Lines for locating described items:

━━━━━━

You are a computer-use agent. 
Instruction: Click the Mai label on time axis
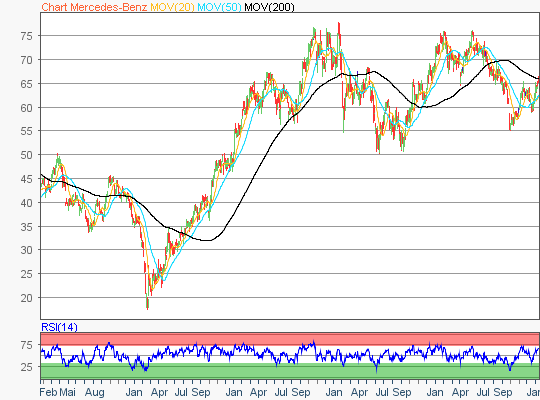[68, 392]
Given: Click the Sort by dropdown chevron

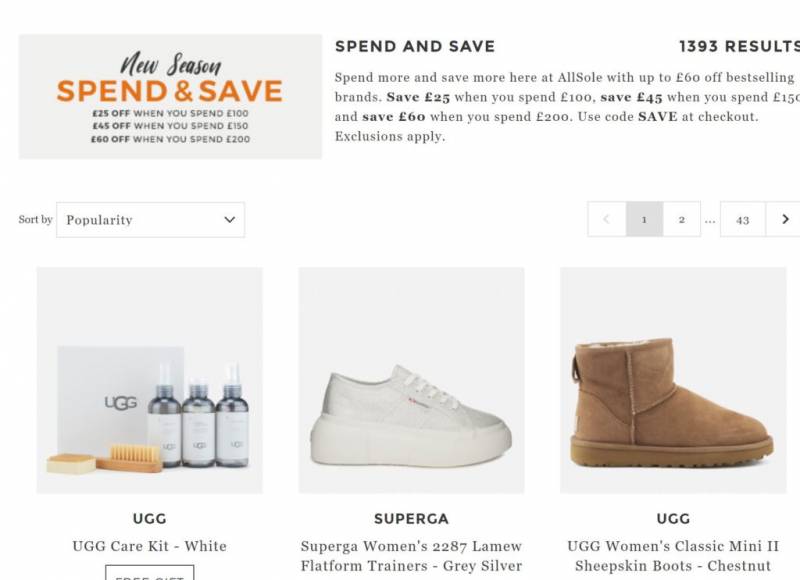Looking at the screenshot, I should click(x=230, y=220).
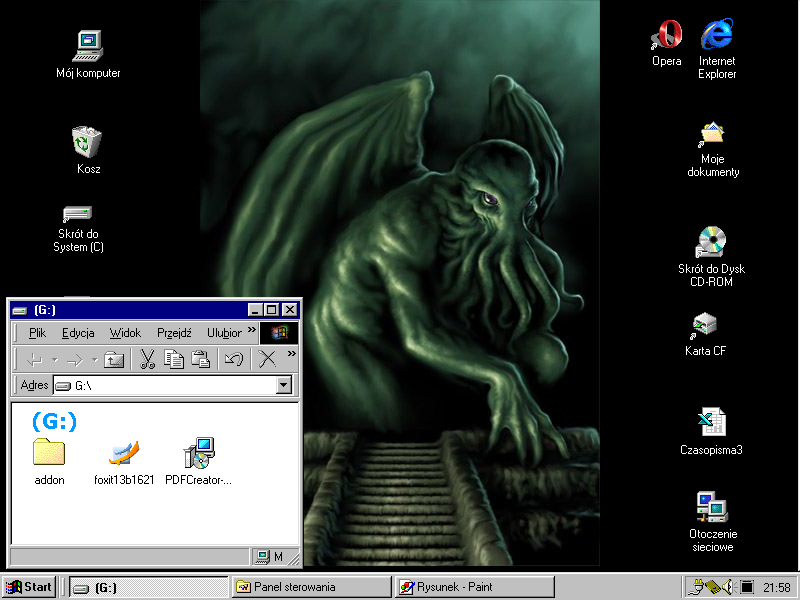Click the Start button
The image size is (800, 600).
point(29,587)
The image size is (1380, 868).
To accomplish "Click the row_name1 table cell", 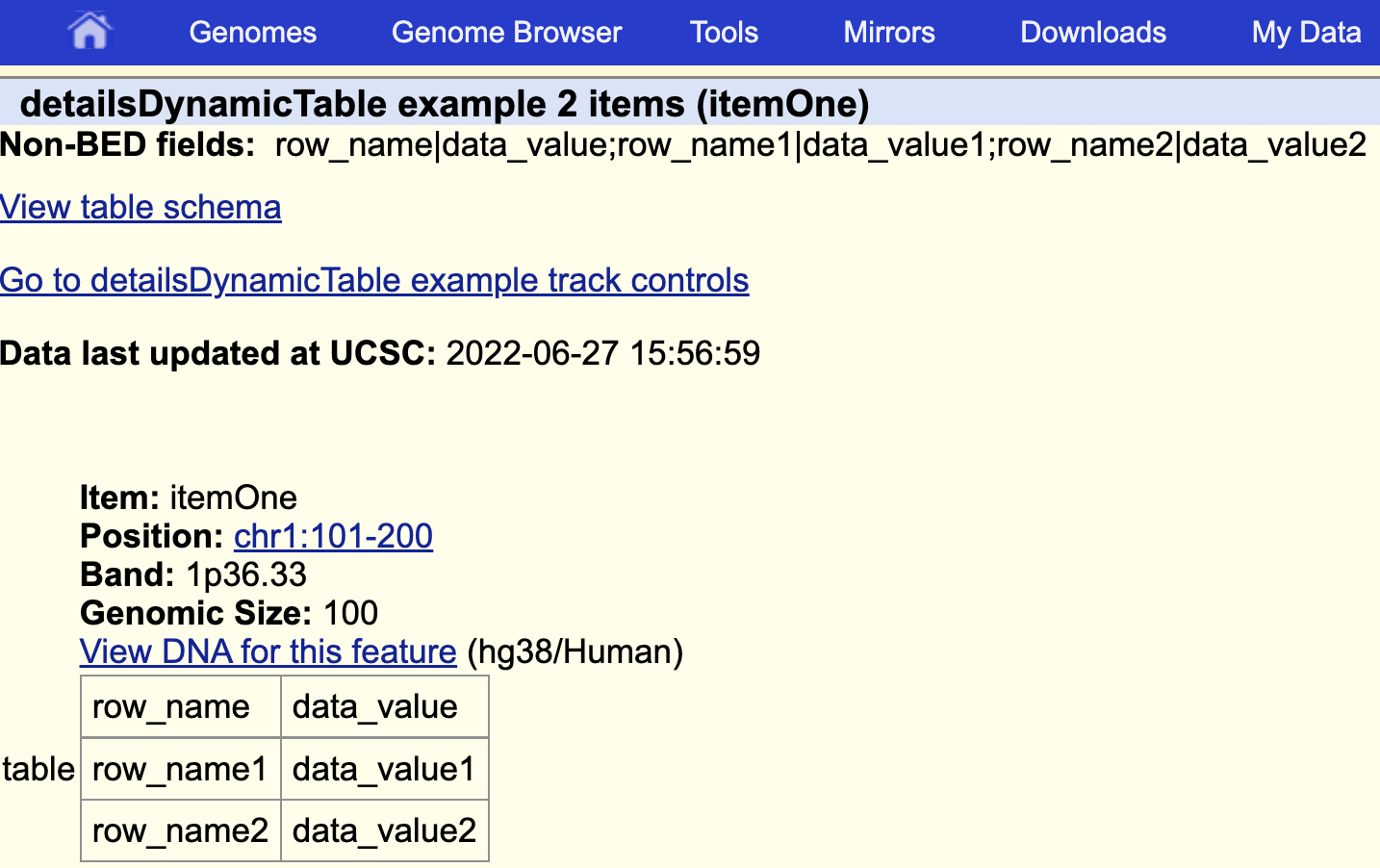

━━━━━━

* [The request]: Reproduce the lines above word for word, leaving out the pictures.

* [Response to the task]:
You are a computer-use agent. 
Instruction: Click the Mai label on time axis
[68, 392]
Given: Click the Sort by dropdown chevron

Looking at the screenshot, I should click(x=230, y=220).
Click the Start button
The image size is (800, 600).
point(29,587)
The image size is (1380, 868).
To accomplish "Click the row_name1 table cell", 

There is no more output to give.